Ain’t No Grammar Judge

Almost every time I tell a stranger that I’m an English professor they get this look… A look I am fairly certain that preachers also get when they share their occupation. People feel judged about the way they communicate, and the English teacher epitomizes this experience.

However, I would argue that most people I know who study language are some of the least judgmental. Wait, wait, hear me out!

First, people who study language, especially those who study rhetoric, understand that context and audience matter. So, when I’m talking to someone at a party with a beer in my hand, I am not judging your grammar. When a friend texts me, “When U get here?” I don’t judge their grammar. However, when a student submits a formal research essay – grammar matters. In that context, I’m not just a person out in the world.  When I receive an essay, I am teacher whose job is to help students become effective communicators.
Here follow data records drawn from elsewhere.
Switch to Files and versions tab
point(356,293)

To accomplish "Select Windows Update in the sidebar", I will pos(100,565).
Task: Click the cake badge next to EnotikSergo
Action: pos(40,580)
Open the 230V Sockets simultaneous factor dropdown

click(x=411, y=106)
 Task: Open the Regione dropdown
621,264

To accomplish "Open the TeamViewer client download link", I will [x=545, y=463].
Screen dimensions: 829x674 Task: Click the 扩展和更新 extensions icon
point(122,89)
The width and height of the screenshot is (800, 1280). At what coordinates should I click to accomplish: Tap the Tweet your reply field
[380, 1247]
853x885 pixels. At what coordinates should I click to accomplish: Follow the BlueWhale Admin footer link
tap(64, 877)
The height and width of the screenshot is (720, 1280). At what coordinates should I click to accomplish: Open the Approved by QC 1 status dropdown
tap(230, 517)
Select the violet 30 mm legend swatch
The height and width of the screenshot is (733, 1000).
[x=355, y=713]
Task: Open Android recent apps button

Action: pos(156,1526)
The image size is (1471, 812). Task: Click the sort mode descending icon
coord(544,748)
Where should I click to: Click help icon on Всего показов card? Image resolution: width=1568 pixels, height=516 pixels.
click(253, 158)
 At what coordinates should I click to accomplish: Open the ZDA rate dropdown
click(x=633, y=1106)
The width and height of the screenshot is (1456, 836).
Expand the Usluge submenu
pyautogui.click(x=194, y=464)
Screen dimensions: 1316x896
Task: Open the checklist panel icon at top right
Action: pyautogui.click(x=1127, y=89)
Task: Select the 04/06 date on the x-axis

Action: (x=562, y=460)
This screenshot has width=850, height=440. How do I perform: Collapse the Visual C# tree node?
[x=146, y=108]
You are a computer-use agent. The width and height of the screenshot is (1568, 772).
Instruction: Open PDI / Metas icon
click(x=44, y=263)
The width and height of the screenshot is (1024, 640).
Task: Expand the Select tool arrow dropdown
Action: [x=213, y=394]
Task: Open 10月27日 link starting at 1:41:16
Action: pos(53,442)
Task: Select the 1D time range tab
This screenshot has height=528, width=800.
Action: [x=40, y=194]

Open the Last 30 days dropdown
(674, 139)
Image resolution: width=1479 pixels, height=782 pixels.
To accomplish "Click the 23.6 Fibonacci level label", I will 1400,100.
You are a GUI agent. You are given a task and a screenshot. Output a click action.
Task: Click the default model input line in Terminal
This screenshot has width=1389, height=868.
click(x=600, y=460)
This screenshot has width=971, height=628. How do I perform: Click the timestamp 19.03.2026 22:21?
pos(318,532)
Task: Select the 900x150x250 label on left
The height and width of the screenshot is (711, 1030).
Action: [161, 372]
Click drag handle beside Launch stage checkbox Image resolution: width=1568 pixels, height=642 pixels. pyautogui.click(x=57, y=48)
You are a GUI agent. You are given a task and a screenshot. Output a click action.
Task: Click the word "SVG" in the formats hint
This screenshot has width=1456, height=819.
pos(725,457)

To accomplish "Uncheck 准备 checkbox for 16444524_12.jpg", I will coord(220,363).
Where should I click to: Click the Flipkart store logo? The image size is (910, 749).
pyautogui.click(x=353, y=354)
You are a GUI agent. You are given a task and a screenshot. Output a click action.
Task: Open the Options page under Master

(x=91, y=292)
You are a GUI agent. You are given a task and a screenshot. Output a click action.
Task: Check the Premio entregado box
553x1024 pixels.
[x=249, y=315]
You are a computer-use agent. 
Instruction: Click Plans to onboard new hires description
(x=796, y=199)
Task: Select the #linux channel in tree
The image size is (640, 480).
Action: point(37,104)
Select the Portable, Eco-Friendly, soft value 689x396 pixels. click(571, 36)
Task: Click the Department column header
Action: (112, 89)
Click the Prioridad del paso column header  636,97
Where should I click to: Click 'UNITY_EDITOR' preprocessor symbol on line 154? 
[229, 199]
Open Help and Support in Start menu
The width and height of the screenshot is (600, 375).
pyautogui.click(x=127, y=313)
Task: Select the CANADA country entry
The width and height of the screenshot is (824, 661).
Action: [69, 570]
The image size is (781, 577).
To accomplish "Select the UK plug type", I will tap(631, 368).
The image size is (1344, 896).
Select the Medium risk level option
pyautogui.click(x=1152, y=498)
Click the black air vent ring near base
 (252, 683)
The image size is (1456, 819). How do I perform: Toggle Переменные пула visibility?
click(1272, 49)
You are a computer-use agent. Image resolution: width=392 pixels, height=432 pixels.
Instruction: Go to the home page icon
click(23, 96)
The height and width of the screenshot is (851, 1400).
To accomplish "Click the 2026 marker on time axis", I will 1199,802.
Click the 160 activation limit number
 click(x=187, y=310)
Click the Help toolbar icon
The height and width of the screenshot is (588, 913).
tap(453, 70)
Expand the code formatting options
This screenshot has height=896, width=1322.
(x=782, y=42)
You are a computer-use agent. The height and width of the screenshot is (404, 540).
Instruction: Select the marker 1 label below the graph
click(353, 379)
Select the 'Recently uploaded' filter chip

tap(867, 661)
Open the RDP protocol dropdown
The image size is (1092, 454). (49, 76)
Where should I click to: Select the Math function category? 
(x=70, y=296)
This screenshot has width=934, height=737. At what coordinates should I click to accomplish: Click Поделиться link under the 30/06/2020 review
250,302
Or, prepare them to combat all of the real grammar nazis out there. When I finally left the UP for college, I encountered people who felt the need to correct my grammar. My reading ability outpaced my speaking ability, and I often got things wrong. I felt a deep shame – for my grammar, for my accent, and for the importance we put on speaking well in public.

Like a priest or a minister, I sin too. I am not above making a mistake. So, the next time someone corrects your grammar just paraphrase the Good Book – “Let he who is without sin cast the first stone!”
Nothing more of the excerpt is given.